In the largest study of its kind, a team of scientists led by Professor Serena Nik-Zainal from Cambridge University Hospitals (CUH) and the University of Cambridge, analyzed the complete genetic makeup or whole genome sequences of over 12,000 NHS cancer patients. .
Due to the large amount of data provided by whole genome sequencing, researchers have been able to detect patterns in cancer DNA – or “mutational signatures” – that provide clues as to whether a patient has ever been exposed. to environmental causes of cancer such as smoking or UV light, or has internal cellular dysfunctions.
The team was also able to spot 58 new mutational signatures, suggesting that there are other causes of cancer that we don’t yet fully understand.
This research was supported by Cancer Research UK and published today in the journal Science. The genomic data was provided by the 100,000 Genomes Project, an England-wide clinical research initiative to sequence 100,000 whole genomes from around 85,000 rare disease or cancer patients.
Dr Andrea Degasperi, a research associate at the University of Cambridge and first author, said: “Whole genome sequencing gives us a complete picture of all the mutations that have contributed to each person’s cancer.
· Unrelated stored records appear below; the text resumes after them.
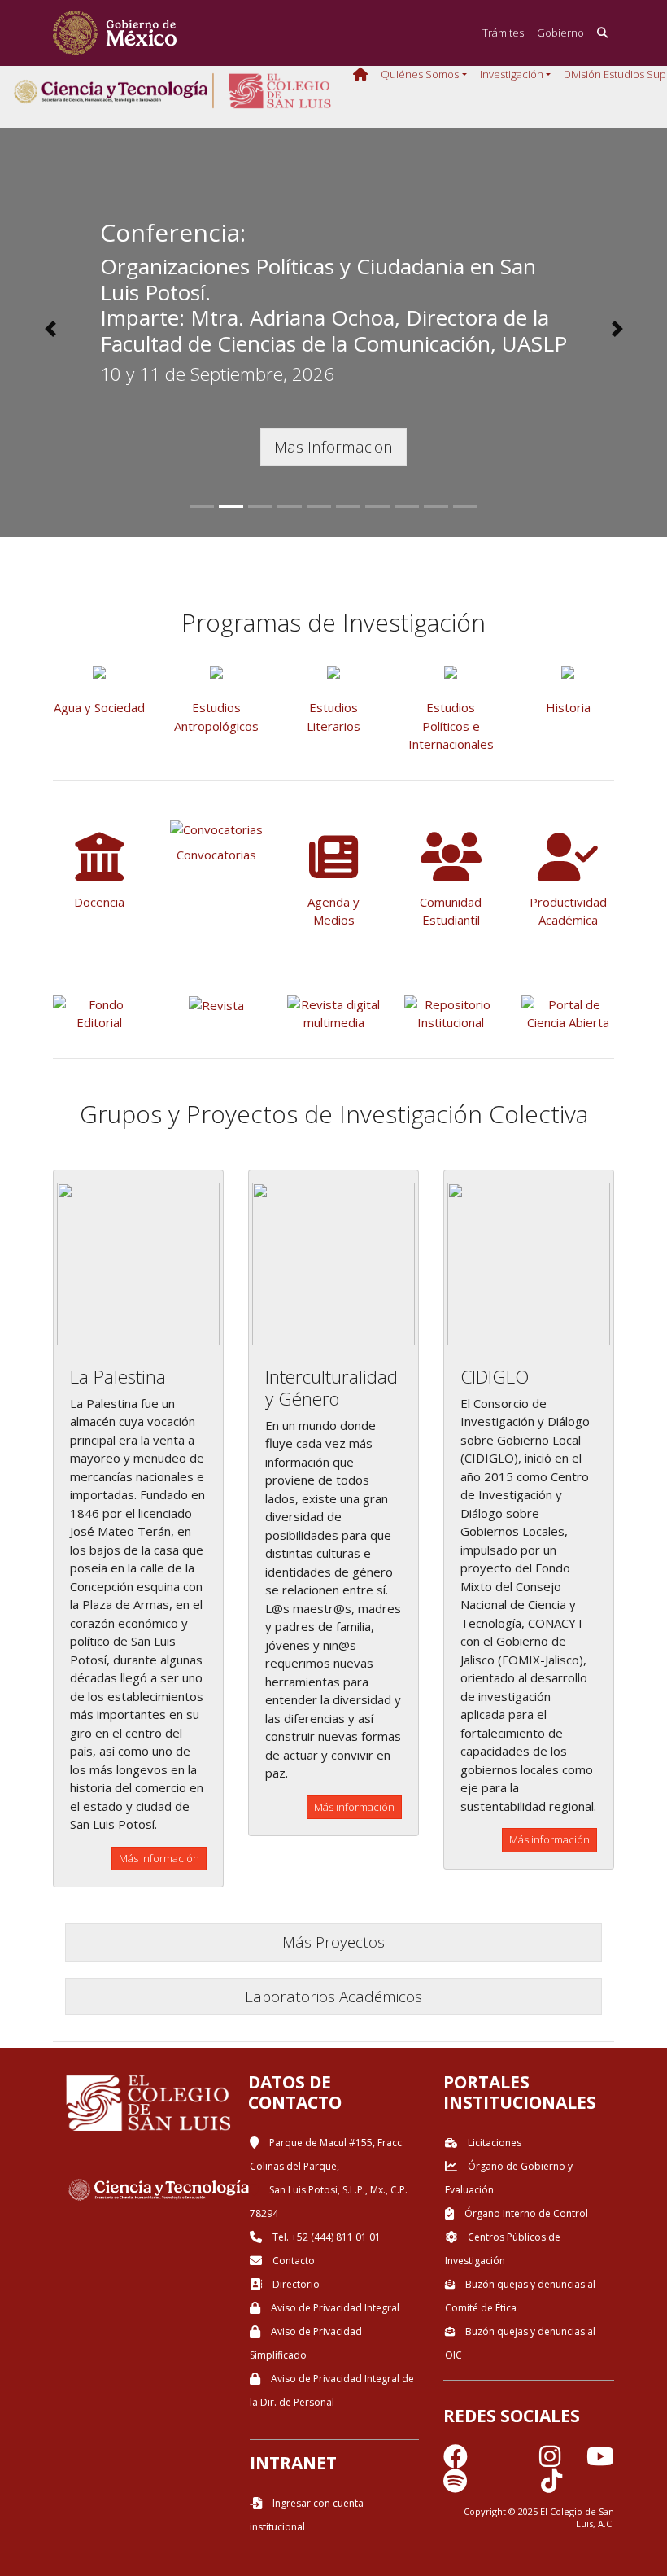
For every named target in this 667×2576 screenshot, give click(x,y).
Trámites (503, 32)
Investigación (511, 74)
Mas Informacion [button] (333, 446)
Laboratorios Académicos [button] (333, 1996)
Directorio (295, 2284)
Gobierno (560, 32)
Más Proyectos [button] (333, 1941)
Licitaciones (493, 2143)
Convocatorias (216, 854)
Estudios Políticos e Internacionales (451, 725)
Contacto (292, 2261)
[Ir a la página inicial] (115, 33)
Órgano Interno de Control (525, 2213)
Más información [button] (159, 1858)
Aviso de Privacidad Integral (333, 2308)
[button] (50, 328)
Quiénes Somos (420, 74)
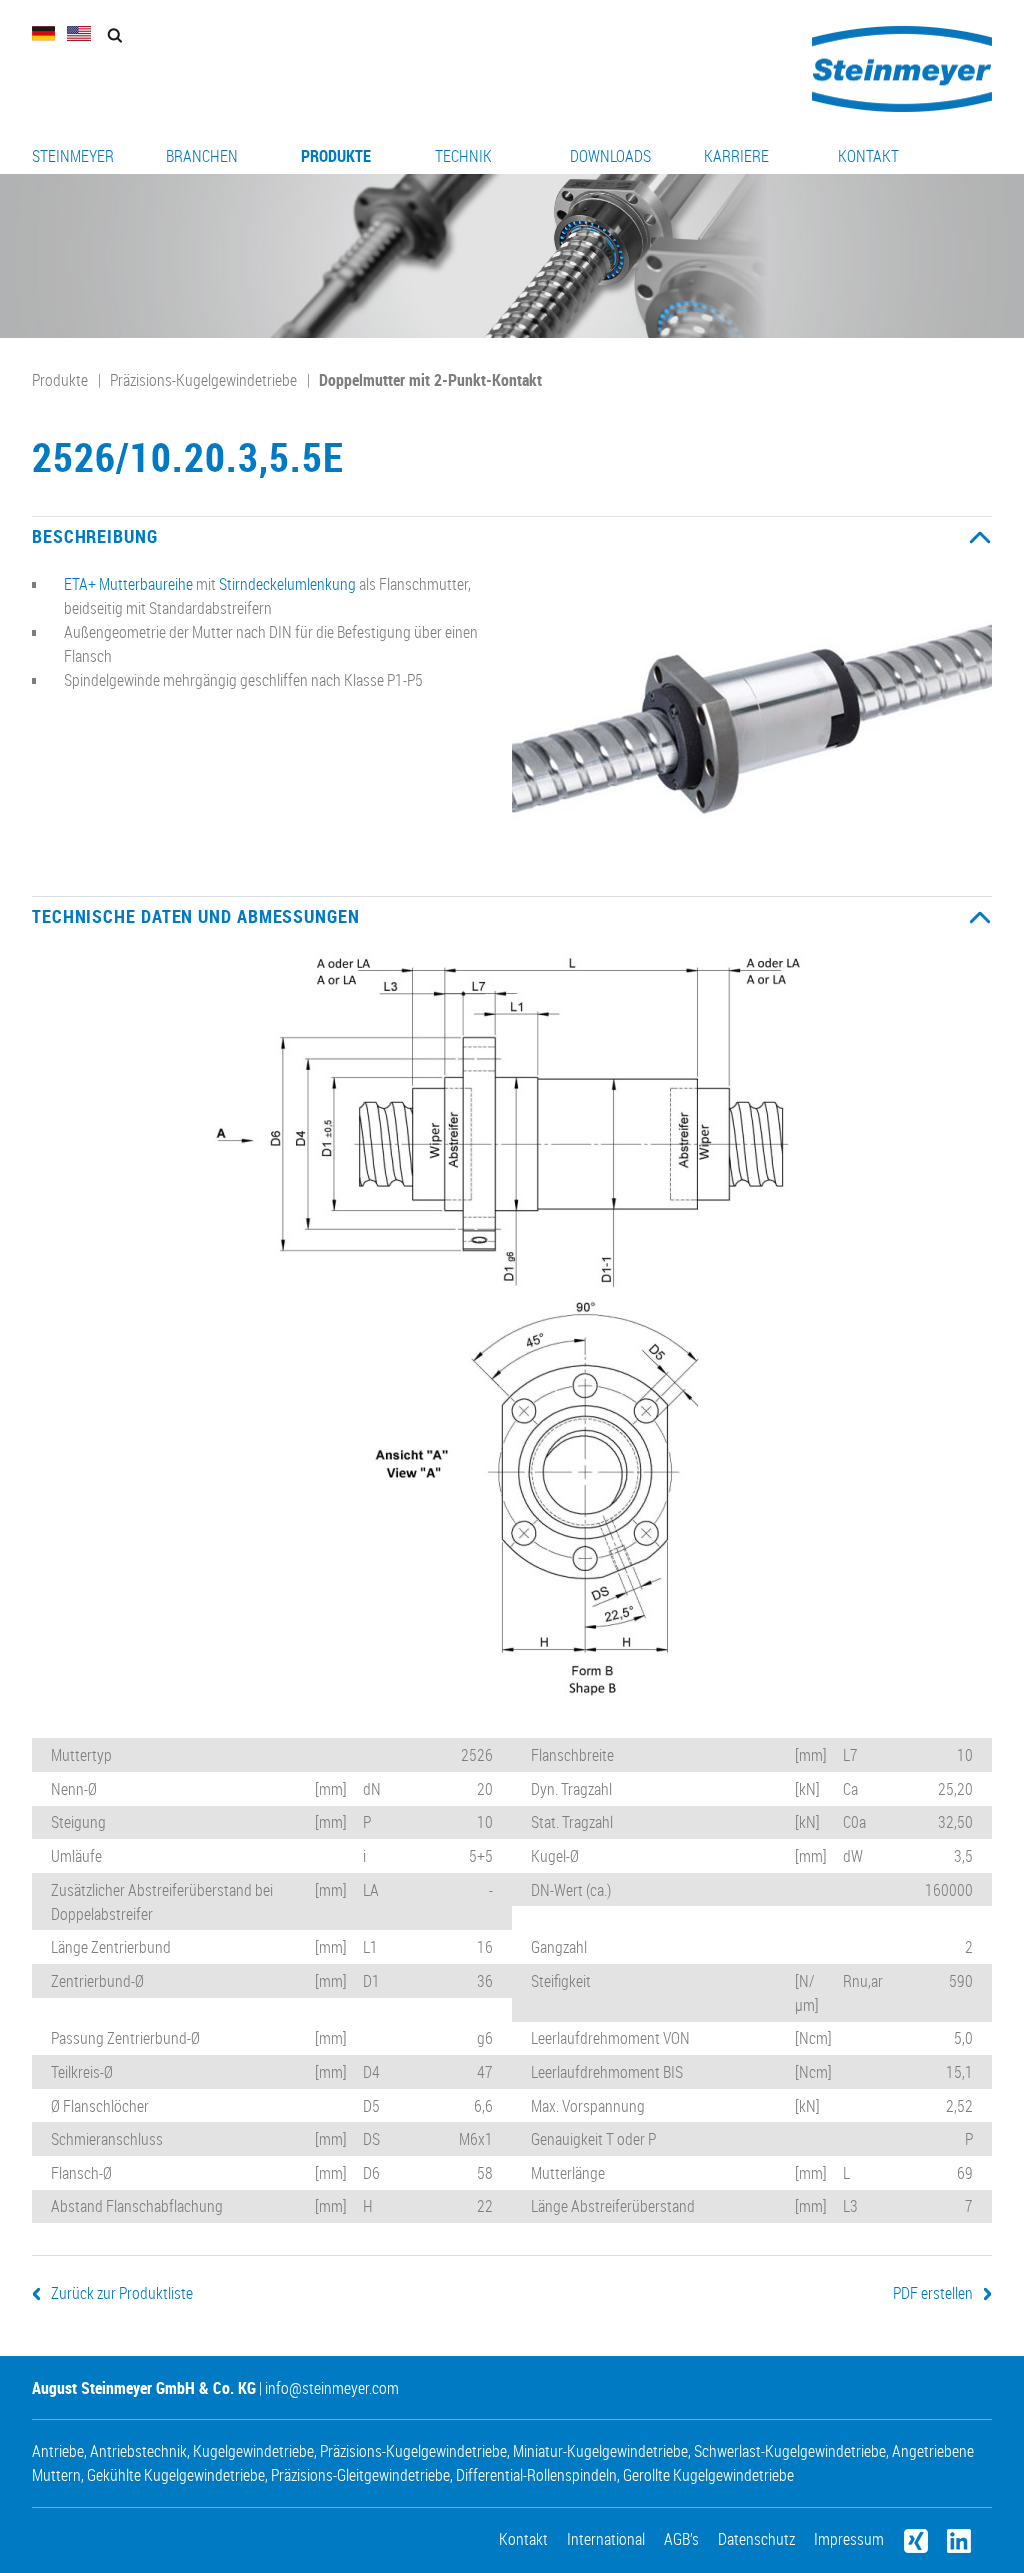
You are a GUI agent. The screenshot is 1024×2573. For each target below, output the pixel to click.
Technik (463, 156)
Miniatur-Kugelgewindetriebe (600, 2451)
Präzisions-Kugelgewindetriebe (203, 380)
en (79, 33)
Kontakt (868, 156)
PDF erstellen (933, 2293)
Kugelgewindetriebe (253, 2451)
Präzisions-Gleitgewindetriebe (360, 2475)
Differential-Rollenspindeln (536, 2475)
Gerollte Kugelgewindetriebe (708, 2475)
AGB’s (681, 2539)
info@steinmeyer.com (332, 2388)
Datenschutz (756, 2539)
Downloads (610, 156)
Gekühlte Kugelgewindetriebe (176, 2475)
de (44, 33)
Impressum (849, 2539)
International (606, 2539)
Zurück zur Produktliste (122, 2293)
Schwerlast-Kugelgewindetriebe (790, 2451)
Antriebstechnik (138, 2451)
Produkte (336, 156)
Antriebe (58, 2451)
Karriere (736, 156)
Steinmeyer (73, 156)
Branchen (202, 156)
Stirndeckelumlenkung (287, 584)
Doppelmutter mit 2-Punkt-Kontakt (430, 380)
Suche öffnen (114, 35)
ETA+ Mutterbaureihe (128, 584)
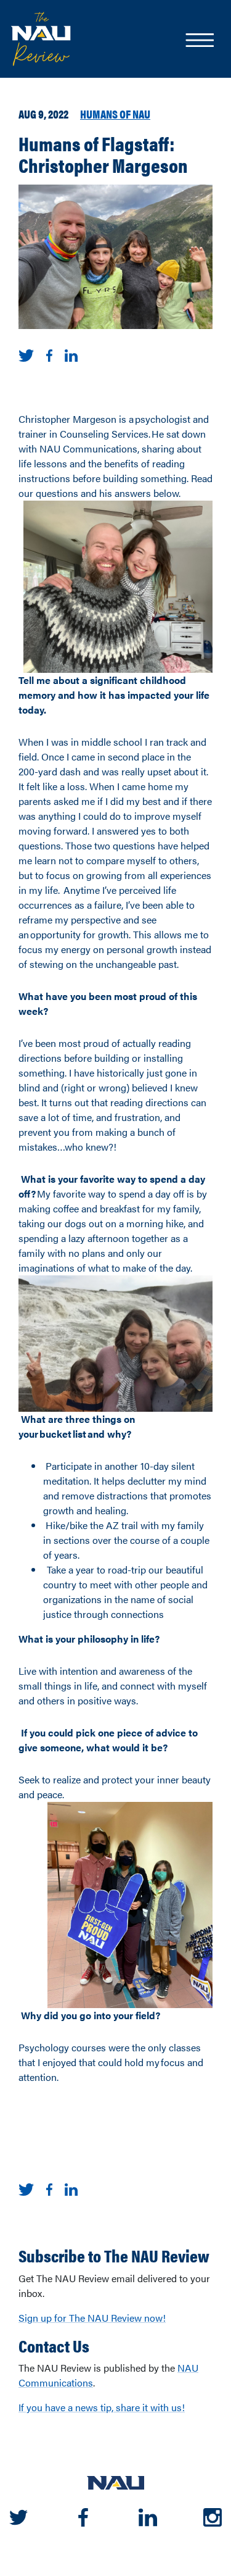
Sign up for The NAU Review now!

With thousands of mutations per cancer, we have unprecedented power to search for commonalities and differences between NHS patients, and in doing so we have discovered 58 new mutational signatures and expanded our knowledge of cancer.
Serena Nik-Zainal, Professor of Genomic Medicine and Bioinformatics at the University of Cambridge and Honorary Consultant in Clinical Genetics at CUH, said: “The reason why identifying mutational signatures is important is that they are like fingerprints at a crime scene – these help identify the culprits of cancer. of Achilles’ in individual cancers.
“We were able to carry out forensic analysis of over 12,000 NHS cancer genomes thanks to the generous contribution of patient and clinician samples from across England. We also created FitMS, a computational tool to help scientists and clinicians identify old and new mutations. signatures in cancer patients, to potentially more effectively inform cancer management.”
This study shows how powerful whole genome sequencing tests can be in giving clues about how cancer may have developed, how it will behave and what treatment options would work best. It is fantastic that the knowledge gained from the NHS 100,000 Genomes project can potentially be used within the NHS to improve the treatment and care of people with cancer. »
Michelle Mitchell, Chief Executive of Cancer Research UK
Professor Matt Brown, Scientific Director of Genomics England, said: “Mutational signatures are an example of using the full potential of WGS. We hope to use the mutational indices observed in this study and reapply them to our patient population, with the ultimate goal of improving the diagnosis and management of cancer patients.”
Degasperi, A. et al. (2022) Surrogate Mutational Signatures in Whole Genome Sequenced Cancers in the UK Population. Science. doi.org/10.1126/science.abl9283.